• **Exercise directions**: Rewrite the entries in the stretch from the line containing "Click the Intent Template Name header title" through the line containing "point(75,329)", swapping "Task" for "Goal" and keeping everything else the same.

* * *

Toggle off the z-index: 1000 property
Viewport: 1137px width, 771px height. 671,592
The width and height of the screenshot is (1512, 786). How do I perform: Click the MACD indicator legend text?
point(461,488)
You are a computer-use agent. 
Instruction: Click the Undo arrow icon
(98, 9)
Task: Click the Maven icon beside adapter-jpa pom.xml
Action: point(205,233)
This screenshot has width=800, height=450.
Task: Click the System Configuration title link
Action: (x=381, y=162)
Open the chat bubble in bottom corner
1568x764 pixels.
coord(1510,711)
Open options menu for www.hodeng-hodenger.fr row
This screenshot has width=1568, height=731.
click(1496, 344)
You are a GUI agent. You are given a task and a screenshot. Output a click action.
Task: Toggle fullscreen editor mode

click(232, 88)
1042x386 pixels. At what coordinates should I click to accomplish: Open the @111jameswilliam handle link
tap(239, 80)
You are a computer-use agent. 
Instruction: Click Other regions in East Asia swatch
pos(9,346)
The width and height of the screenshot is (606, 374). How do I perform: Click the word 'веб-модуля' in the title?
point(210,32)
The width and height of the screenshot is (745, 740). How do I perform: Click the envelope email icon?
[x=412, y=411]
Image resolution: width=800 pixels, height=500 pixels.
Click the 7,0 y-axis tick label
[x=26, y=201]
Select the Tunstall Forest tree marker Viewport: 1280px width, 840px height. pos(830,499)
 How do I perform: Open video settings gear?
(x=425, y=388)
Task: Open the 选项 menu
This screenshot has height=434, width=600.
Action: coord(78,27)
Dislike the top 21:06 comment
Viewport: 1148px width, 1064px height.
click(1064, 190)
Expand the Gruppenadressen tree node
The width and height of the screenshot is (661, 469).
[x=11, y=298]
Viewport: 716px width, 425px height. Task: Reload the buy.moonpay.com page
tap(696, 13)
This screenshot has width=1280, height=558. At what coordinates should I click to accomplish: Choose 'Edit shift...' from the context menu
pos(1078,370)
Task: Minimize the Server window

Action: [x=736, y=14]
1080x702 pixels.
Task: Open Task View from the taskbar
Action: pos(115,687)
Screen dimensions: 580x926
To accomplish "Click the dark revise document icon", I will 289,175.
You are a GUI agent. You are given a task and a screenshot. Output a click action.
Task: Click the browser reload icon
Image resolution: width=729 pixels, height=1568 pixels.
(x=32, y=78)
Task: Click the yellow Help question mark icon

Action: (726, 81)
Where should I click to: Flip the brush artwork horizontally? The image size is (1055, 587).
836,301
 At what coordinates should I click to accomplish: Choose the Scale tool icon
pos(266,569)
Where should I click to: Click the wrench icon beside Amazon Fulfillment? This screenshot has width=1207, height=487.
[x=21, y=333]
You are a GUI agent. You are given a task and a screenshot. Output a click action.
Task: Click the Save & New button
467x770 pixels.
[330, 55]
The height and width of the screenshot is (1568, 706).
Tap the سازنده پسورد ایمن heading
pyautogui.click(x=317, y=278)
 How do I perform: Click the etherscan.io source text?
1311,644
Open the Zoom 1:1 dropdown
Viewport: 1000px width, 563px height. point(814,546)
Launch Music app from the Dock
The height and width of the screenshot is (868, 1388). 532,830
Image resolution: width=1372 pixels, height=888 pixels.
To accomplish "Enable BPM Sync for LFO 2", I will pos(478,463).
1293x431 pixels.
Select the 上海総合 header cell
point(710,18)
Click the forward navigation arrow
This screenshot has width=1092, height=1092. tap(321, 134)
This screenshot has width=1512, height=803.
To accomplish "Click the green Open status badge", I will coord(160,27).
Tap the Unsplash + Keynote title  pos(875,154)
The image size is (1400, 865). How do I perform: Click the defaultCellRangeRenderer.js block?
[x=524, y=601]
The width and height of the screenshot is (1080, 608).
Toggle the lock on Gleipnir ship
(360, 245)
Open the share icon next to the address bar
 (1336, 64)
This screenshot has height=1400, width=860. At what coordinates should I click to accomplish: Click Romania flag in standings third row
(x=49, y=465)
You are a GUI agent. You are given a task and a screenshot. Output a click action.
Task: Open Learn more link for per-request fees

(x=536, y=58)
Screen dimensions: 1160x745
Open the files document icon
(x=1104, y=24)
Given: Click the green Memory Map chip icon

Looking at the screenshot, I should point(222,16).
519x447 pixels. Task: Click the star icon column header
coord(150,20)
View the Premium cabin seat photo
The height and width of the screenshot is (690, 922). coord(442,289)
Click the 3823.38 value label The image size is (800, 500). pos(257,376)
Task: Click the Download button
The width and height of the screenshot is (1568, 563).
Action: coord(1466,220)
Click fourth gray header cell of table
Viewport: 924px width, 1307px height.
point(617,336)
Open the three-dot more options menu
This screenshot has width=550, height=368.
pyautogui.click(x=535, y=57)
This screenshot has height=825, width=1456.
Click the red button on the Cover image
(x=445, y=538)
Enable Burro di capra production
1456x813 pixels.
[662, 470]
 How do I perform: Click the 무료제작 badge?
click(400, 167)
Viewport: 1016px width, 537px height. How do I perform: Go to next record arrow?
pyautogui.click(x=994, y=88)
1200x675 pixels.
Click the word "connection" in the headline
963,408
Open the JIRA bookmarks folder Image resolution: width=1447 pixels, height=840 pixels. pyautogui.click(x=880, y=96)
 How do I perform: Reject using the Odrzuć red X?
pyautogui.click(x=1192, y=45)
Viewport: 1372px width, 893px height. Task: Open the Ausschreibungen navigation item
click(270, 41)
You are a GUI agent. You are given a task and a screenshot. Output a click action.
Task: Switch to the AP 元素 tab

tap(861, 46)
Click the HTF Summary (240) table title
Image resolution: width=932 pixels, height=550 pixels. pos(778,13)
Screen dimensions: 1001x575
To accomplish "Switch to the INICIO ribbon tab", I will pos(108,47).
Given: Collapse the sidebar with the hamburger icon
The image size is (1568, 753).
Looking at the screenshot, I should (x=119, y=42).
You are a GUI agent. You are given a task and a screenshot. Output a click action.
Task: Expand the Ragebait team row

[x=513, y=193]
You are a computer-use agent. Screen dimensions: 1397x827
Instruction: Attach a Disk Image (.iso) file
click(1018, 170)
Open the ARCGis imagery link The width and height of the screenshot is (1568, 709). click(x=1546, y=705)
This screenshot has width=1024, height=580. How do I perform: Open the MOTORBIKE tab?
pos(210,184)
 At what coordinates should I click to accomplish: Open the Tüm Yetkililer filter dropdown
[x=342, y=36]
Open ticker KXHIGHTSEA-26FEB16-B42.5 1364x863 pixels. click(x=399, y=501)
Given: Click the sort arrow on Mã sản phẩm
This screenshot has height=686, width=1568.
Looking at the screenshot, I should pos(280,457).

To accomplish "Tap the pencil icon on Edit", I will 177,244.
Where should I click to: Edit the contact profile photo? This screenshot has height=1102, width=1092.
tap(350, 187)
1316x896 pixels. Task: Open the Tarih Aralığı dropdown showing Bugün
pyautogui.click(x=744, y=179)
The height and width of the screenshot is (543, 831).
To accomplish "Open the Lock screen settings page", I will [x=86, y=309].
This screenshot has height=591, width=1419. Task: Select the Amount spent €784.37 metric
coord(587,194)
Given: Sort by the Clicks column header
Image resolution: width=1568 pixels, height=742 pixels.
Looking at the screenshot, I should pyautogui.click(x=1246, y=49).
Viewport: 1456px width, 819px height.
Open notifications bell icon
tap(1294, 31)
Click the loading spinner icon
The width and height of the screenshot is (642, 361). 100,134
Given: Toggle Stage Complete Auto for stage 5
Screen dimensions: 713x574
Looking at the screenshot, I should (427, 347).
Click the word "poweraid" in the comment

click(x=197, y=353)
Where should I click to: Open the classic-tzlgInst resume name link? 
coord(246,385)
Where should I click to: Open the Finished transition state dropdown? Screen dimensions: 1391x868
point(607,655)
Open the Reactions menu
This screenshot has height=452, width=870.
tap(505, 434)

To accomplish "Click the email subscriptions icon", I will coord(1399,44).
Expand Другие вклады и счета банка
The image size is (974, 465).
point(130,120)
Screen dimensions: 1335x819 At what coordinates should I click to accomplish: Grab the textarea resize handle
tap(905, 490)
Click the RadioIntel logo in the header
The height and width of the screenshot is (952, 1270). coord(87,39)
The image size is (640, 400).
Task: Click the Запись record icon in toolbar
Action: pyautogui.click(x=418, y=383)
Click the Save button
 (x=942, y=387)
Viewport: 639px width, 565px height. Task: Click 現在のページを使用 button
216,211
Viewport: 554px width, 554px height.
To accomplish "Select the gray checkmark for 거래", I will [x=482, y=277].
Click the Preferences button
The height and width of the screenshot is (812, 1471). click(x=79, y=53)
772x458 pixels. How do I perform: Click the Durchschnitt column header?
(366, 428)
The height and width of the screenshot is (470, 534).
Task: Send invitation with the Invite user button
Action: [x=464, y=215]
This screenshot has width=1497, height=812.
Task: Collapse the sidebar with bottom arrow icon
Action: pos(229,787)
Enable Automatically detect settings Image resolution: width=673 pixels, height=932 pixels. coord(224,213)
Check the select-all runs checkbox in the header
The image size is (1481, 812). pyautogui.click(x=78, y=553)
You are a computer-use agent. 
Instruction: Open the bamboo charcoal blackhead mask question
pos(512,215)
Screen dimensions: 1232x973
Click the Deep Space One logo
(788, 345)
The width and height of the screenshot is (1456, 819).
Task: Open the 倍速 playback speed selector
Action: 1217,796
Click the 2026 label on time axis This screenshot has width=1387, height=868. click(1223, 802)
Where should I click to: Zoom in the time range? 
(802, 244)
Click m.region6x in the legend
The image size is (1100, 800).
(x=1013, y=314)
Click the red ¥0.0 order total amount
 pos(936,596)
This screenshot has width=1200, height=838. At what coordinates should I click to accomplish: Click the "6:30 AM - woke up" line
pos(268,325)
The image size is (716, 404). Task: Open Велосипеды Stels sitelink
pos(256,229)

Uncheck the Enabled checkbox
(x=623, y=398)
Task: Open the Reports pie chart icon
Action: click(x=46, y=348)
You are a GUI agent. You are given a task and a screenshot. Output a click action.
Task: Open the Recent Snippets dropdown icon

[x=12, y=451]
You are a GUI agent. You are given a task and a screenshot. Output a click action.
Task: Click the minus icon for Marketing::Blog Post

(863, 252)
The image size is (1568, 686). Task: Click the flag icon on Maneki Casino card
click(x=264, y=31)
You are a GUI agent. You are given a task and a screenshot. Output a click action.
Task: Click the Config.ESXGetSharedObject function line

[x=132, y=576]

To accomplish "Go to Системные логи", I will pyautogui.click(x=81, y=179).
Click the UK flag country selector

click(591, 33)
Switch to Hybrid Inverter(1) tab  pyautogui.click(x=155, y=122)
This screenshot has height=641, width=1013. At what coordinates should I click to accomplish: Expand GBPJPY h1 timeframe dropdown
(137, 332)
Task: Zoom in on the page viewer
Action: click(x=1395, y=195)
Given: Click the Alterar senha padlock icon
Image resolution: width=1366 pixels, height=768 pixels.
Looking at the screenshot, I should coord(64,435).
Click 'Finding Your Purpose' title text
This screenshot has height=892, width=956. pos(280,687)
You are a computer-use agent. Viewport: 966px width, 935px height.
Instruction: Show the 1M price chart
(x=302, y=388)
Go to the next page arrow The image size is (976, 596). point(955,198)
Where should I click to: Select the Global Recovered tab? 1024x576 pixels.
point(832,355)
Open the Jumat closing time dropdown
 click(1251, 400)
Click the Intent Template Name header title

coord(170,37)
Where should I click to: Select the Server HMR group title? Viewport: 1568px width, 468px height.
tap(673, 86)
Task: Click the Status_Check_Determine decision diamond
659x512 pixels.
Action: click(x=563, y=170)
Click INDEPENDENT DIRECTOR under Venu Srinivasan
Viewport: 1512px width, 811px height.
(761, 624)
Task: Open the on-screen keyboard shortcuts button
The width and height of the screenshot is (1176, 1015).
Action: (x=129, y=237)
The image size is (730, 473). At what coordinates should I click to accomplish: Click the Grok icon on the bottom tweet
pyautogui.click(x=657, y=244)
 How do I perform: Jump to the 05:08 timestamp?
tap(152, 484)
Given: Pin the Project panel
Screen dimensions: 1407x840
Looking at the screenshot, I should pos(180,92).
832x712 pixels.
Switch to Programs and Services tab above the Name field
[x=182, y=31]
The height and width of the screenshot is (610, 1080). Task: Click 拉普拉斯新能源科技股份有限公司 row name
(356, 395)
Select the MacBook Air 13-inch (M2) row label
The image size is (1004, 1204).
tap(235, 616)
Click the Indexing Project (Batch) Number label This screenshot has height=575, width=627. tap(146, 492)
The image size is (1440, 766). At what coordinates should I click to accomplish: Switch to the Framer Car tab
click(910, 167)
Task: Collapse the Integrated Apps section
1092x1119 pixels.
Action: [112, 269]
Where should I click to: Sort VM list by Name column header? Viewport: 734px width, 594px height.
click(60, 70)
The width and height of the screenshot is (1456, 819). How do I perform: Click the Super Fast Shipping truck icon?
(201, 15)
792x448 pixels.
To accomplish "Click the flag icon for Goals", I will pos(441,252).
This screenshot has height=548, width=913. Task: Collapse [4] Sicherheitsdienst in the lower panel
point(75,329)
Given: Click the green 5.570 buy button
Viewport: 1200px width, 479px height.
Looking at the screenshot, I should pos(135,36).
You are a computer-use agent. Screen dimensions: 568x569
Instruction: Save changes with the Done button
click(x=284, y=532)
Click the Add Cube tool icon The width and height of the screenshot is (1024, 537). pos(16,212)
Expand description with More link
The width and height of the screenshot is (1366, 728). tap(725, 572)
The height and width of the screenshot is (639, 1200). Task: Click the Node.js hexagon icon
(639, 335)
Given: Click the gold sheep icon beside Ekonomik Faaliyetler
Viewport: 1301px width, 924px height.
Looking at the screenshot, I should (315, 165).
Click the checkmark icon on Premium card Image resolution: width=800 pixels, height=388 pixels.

* * *

• **Result**:
Click the Intent Template Name header title

coord(170,37)
Where should I click to: Select the Server HMR group title? Viewport: 1568px width, 468px height.
tap(673, 86)
Goal: Click the Status_Check_Determine decision diamond
659x512 pixels.
Action: click(x=563, y=170)
Click INDEPENDENT DIRECTOR under Venu Srinivasan
Viewport: 1512px width, 811px height.
(761, 624)
Goal: Open the on-screen keyboard shortcuts button
The width and height of the screenshot is (1176, 1015).
Action: (x=129, y=237)
The image size is (730, 473). At what coordinates should I click to accomplish: Click the Grok icon on the bottom tweet
pyautogui.click(x=657, y=244)
 How do I perform: Jump to the 05:08 timestamp?
tap(152, 484)
Given: Pin the Project panel
Screen dimensions: 1407x840
Looking at the screenshot, I should pos(180,92).
832x712 pixels.
Switch to Programs and Services tab above the Name field
[x=182, y=31]
The height and width of the screenshot is (610, 1080). Goal: Click 拉普拉斯新能源科技股份有限公司 row name
(356, 395)
Select the MacBook Air 13-inch (M2) row label
The image size is (1004, 1204).
tap(235, 616)
Click the Indexing Project (Batch) Number label This screenshot has height=575, width=627. tap(146, 492)
The image size is (1440, 766). At what coordinates should I click to accomplish: Switch to the Framer Car tab
click(910, 167)
Goal: Collapse the Integrated Apps section
1092x1119 pixels.
Action: [112, 269]
Where should I click to: Sort VM list by Name column header? Viewport: 734px width, 594px height.
click(60, 70)
The width and height of the screenshot is (1456, 819). How do I perform: Click the Super Fast Shipping truck icon?
(201, 15)
792x448 pixels.
To accomplish "Click the flag icon for Goals", I will pos(441,252).
This screenshot has height=548, width=913. Goal: Collapse [4] Sicherheitsdienst in the lower panel
point(75,329)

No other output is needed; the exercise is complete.